Extracto del documento
* * * * * * * * *

Narradores hay de eficaz estilo, y otros hay de estilo torpe. No diré nada nuevo al afirmar que Borges pertenece al primer grupo, y tampoco vacilaré en asignarle un lugar en el último al autor de El enigma de la calle Arcos.
Conjeturar que Borges -nada menos que Borges- pudo haber perpetrado las desmañadas páginas de esta novela constituye, sin duda, un legítimo tema de conversación para una amable (y olvidable) charla de café.
No obstante, tal desvarío equivaldría, por ejemplo, a defender la hipótesis de que Antonio Vivaldi ha compuesto, por encargo del señor Pocho la Pantera,* la partitura de “El hijo de Cuca” o de que los versos escandidos por Ricky Maravilla en “Qué tendrá el petiso” se deben a la inspiración de Luis de Góngora: hasta tal punto son tan obvias como siderales las diferencias de estilo existentes entre cualquier prosa de Borges -sea de la época que fuere- y cualquier párrafo de El enigma de la calle Arcos.

* * * * * * * * *

Problema planteado
Prosigue el fragmento sobre el estilo de Borges y El enigma de la calle Arcos a partir de su última oración.

* * * * * * * * *

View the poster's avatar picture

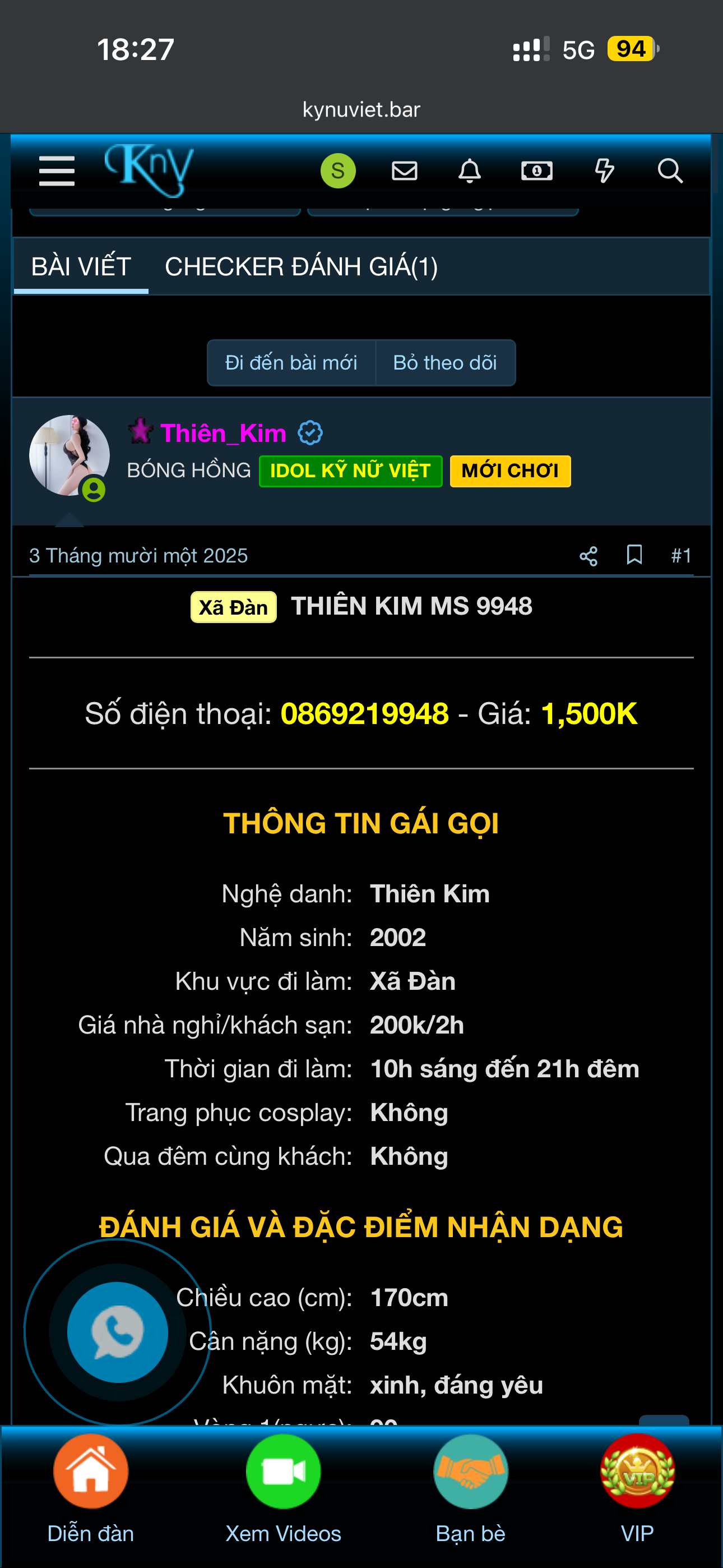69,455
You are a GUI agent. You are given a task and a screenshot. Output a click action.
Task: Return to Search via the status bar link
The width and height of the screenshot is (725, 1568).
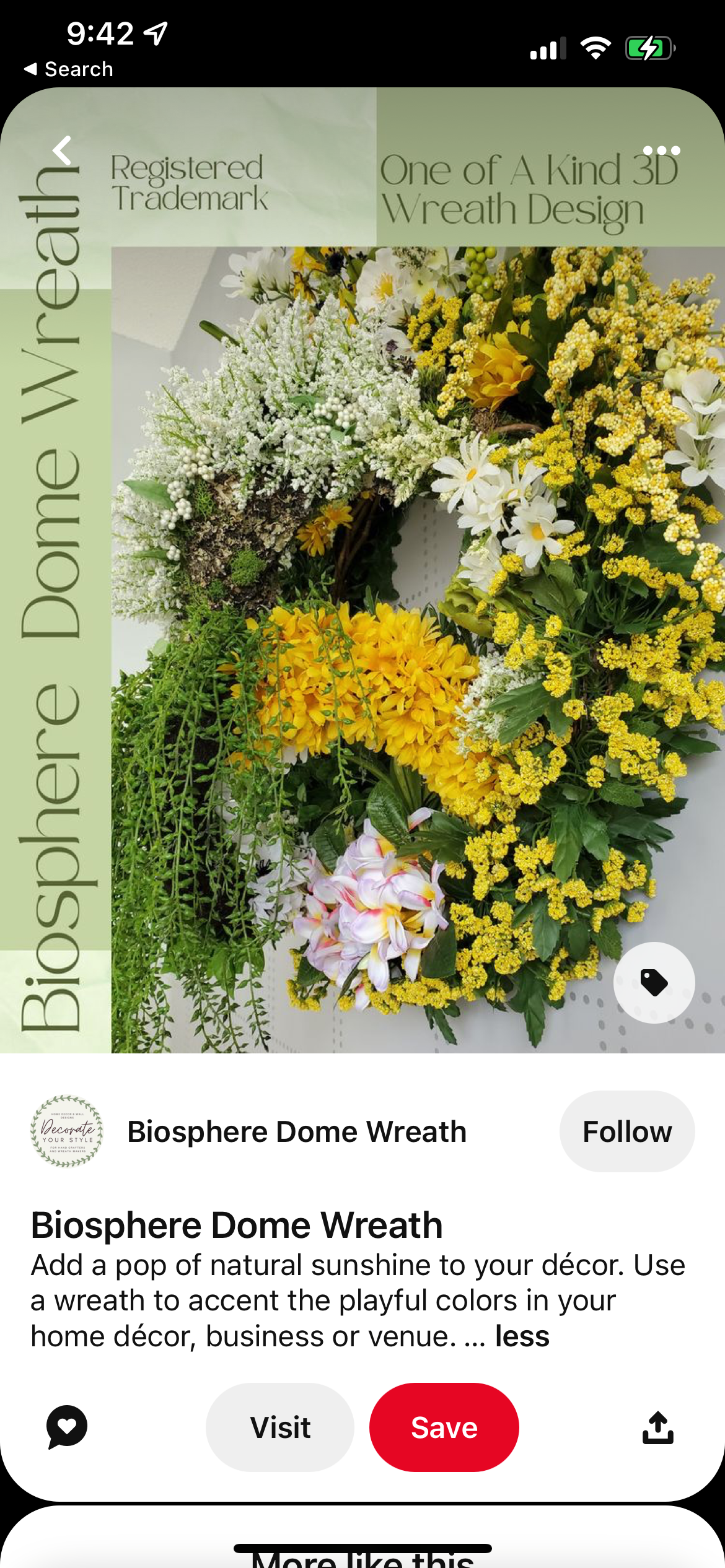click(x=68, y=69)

* * * * * * * * *

Resultado del ejercicio
Borges nos ha legado, para nuestro placer, muchas obras propias admirables. Es del todo injusto, pues, que intenten atribuirle una ajena que vale muy poco.
*Información para el lector no argentino. Pocho la Pantera y Ricky Maravilla son sendos cantantes de un género musical “popularísimo” cuyos méritos me cuidaré de intentar siquiera discernir.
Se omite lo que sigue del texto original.